■ SHORT PROBLEM
Answer from the model-comparison text below:
(a) According to the section heading, what should credible intervals not be used for?
(b) In the common approach described, what result leads to rejecting the null hypothesis?
(c) What kind of method does the text call this approach?

■ TEXT EXTRACT
23-extended-modelcomp.Rmd

# Model comparison - Extended


## Credible intervals should not be used to reject a null hypothesis {#app-null}

Researchers often incorrectly use \index{Credible intervals for null hypothesis testing} credible intervals for null hypothesis testing, that is, to test whether a parameter $\beta$ is zero or not. A common approach is to check whether zero is included in the 95\% credible interval for the parameter $\beta$; if it is, then the null hypothesis that the effect is zero is accepted; and if zero is outside the interval, then the null is rejected. For example, in a  tutorial paper that two of the authors of this book wrote [@NicenboimVasishth2016], we incorrectly suggest that the credible interval can be used to reject the hypothesis that the $\beta$ is zero. This is generally not the correct approach. 
The problem with this approach is that it is a  heuristic that will work in some cases and might be misleading in others [for an example, see @SampleSizeCBB2021]. Unfortunately, when they will work or not is in fact not well-defined.

■ DATA SECTION
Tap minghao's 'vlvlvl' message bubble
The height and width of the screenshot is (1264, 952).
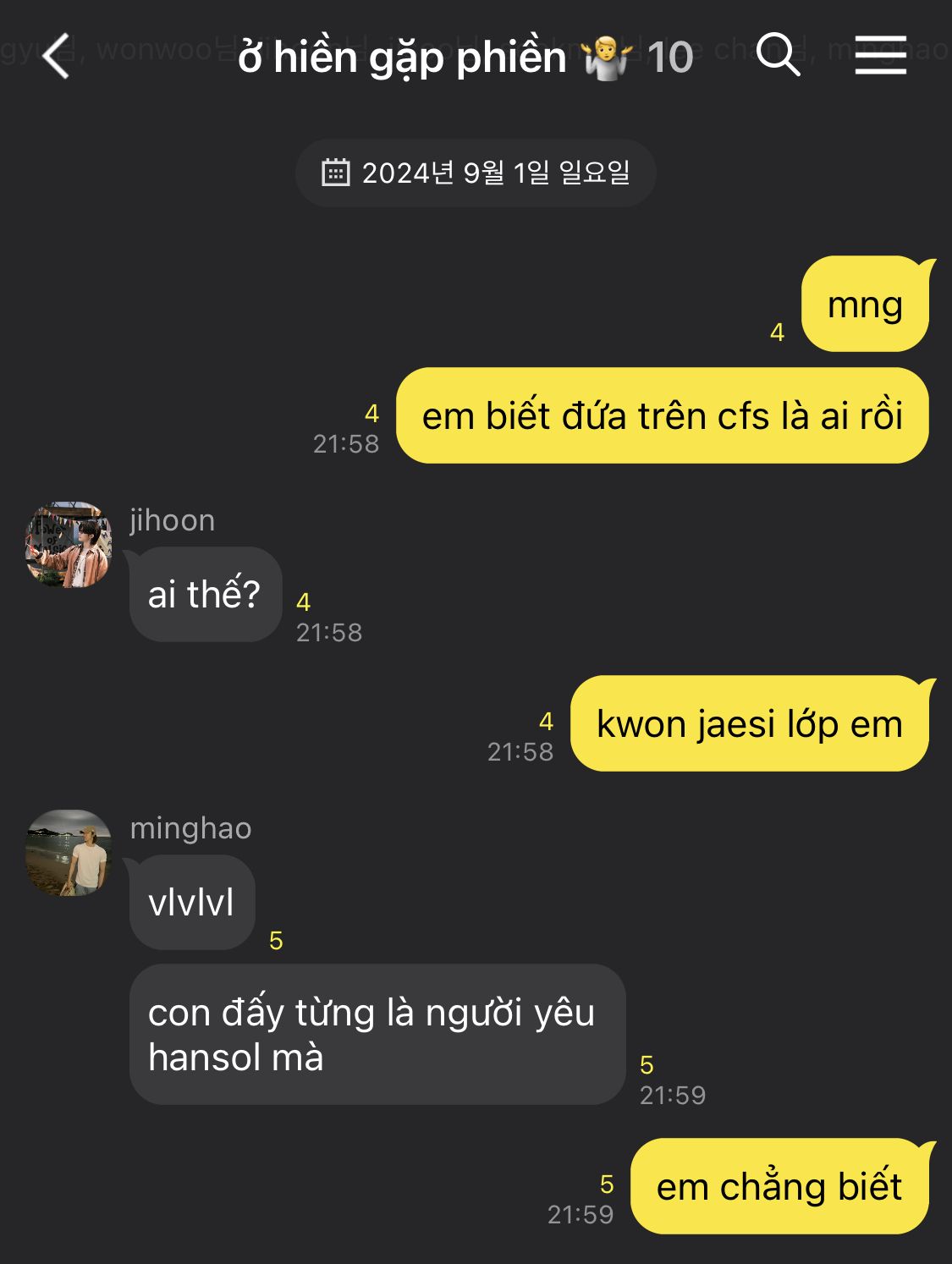(x=191, y=902)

■ RESULT FOR THIS EXERCISE
(a) To reject a null hypothesis.
(b) Zero falls outside the 95% credible interval for the parameter β.
(c) A heuristic that works in some cases and may mislead in others.